Priest Who Aided Germans After WWII Dies

Werenfried van Straaten, a Dutch priest who gathered donations for needy Germans after World War II and founded a charity to support the Roman Catholic church around the world, has died. He was 90.

Van Straaten died Friday in a hospital near Frankfurt, according to the Aid to the Church in Need charity. The cause of death was not released.

Born Jan. 17, 1913, in Mijdrecht, near Amsterdam, van Straaten broke off training to become a teacher to enter the Norbertine abbey in Tongerlo, Belgium, in 1934. He worked as secretary to the abbott.

Appalled at the human suffering of World War II, he began appealing to people in Belgium and the Netherlands, which had themselves suffered under German occupation, to help millions of ethnic Germans expelled from eastern Europe after Adolf Hitler's defeat.
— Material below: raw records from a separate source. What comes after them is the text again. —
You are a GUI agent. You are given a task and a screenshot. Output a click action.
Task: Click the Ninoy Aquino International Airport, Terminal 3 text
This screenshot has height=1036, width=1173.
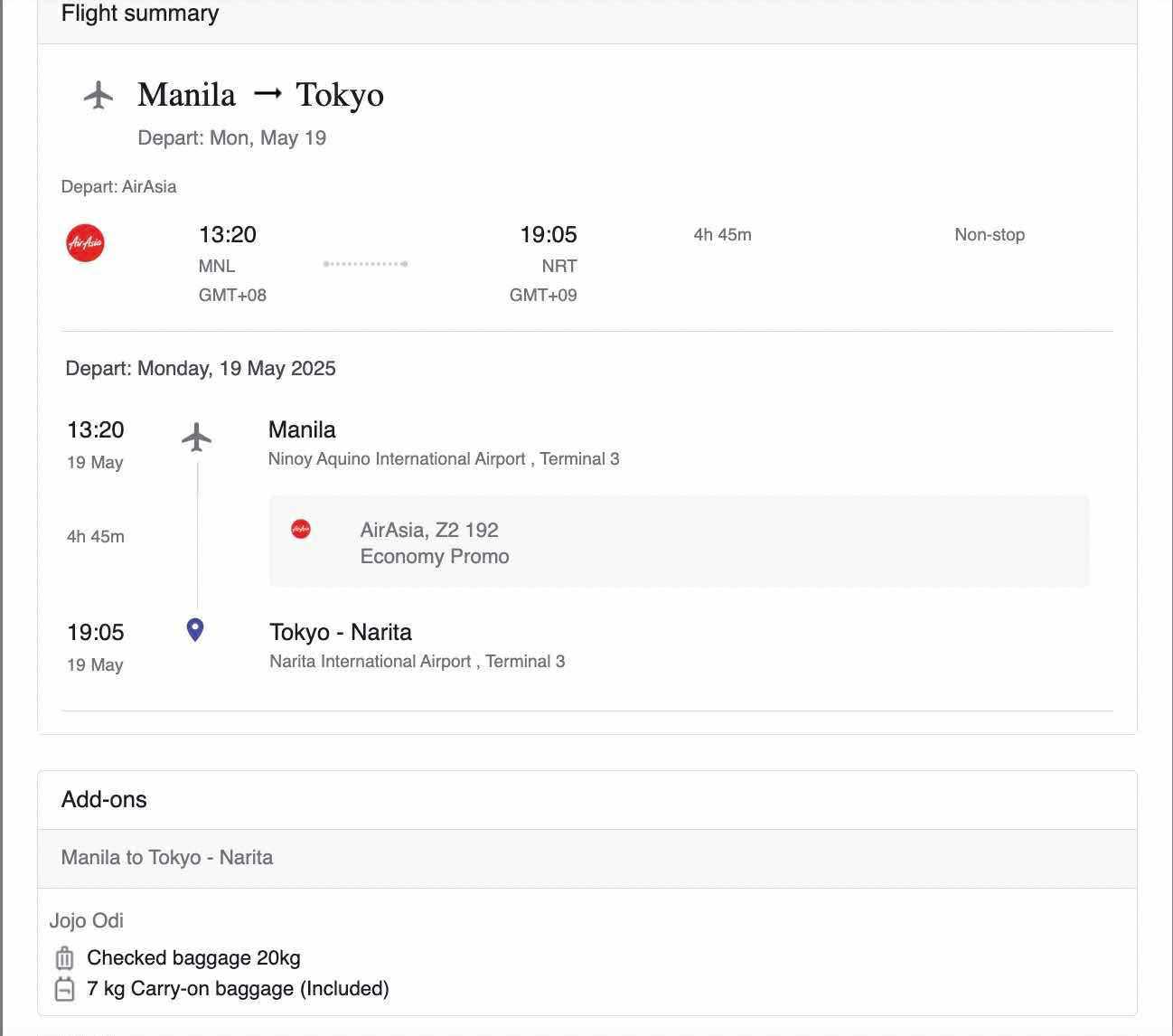click(x=444, y=459)
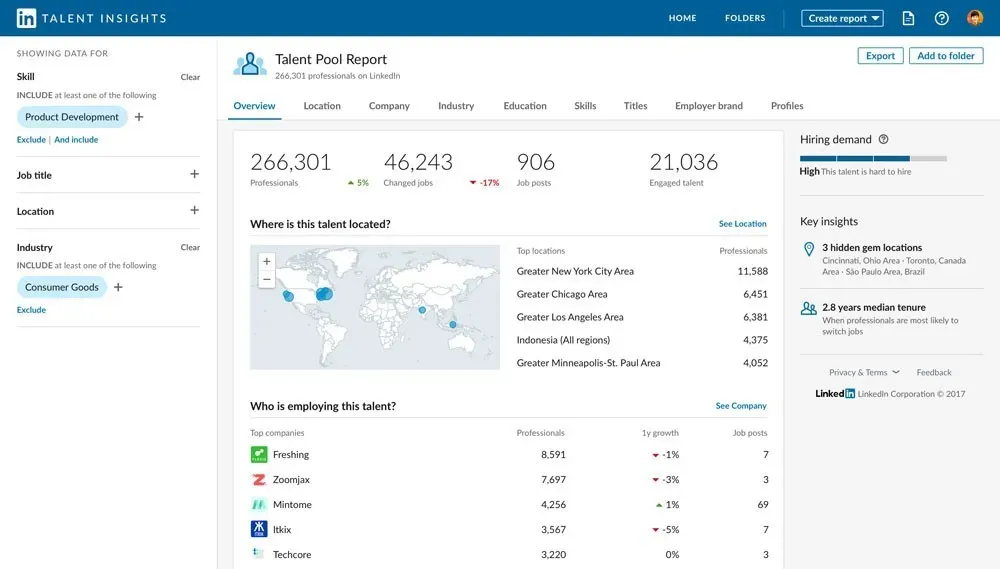Click the See Location link
Viewport: 1000px width, 569px height.
click(742, 224)
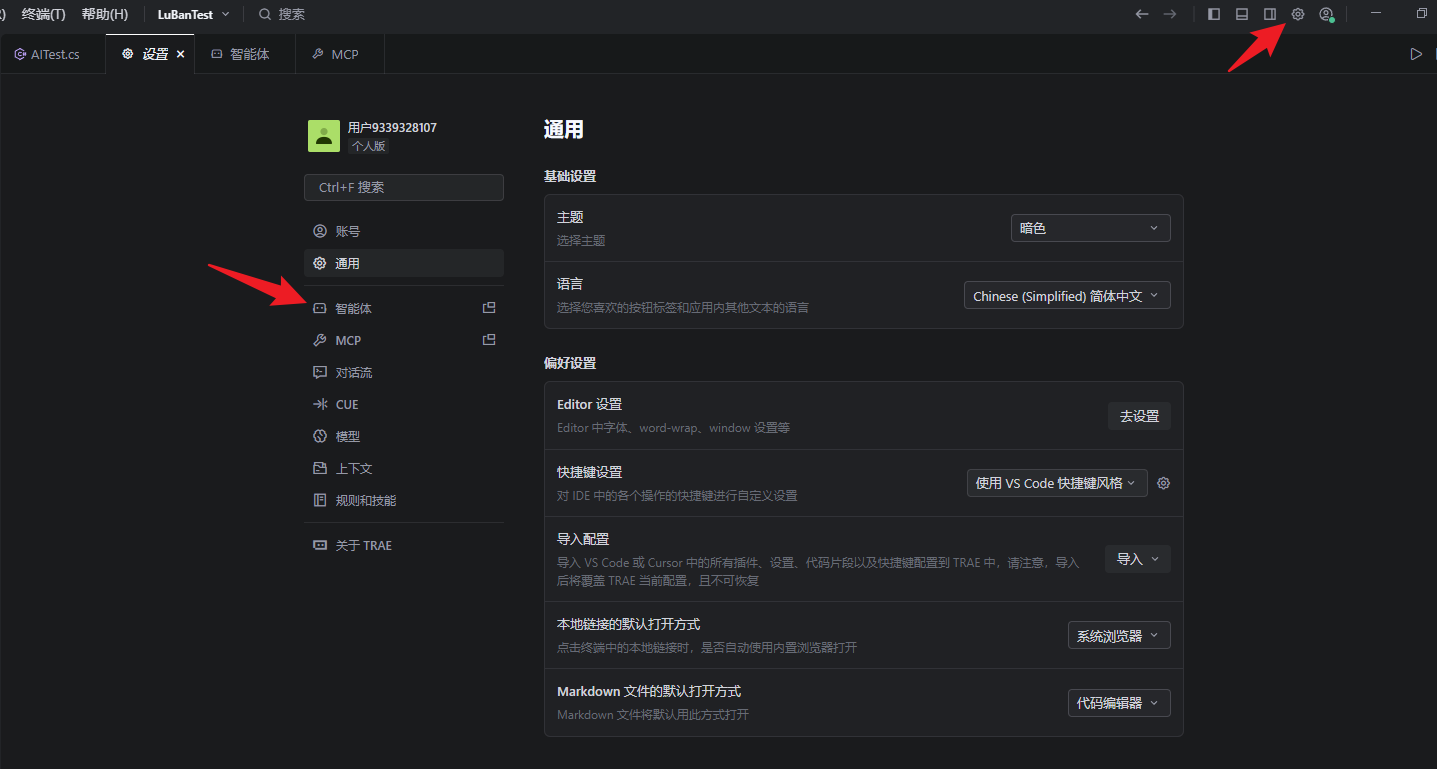Viewport: 1437px width, 769px height.
Task: Navigate back with the left arrow
Action: [1142, 14]
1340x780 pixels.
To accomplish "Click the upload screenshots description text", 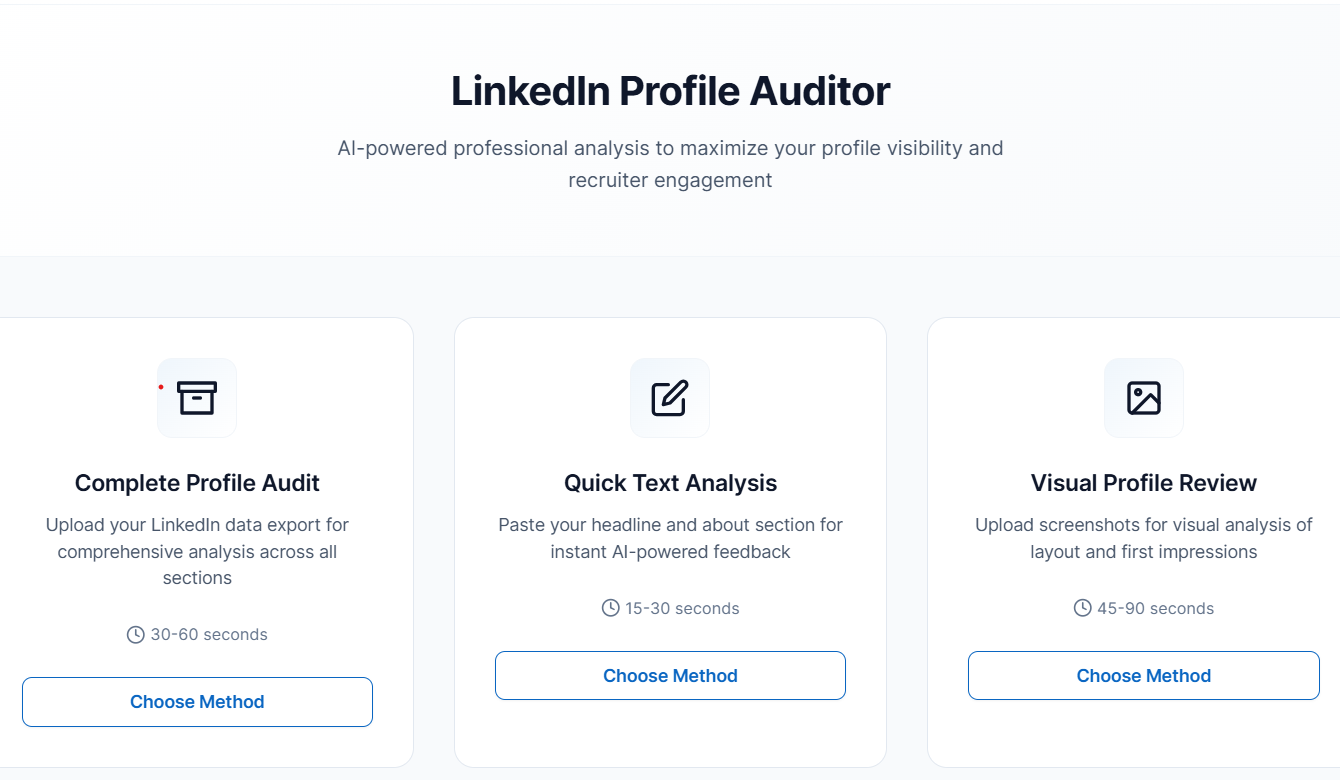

That drive to collect food, clothing and medical supplies led to the formation of Aid to the Church in Need, which today supports church activities in more than 100 countries, and claims up to 700,000 benefactors.

After the war, van Straaten raised funds to buy shoes and later motorbikes to enable refugee priests to visit members of their communities scattered across Germany and Austria.

Following the 1956 uprising in Hungary, the Frankfurt-based charity also funneled aid to the Catholic Church there and in other communist countries, where authorities sought to restrict the church's activities.

Van Straaten also traveled widely in Africa and Asia, helping to found monasteries and other church projects.

Following the collapse of communism in eastern Europe, he campaigned for reconciliation between Christians in the Roman Catholic and Eastern Orthodox churches.

Details of funeral arrangements were not immediately available.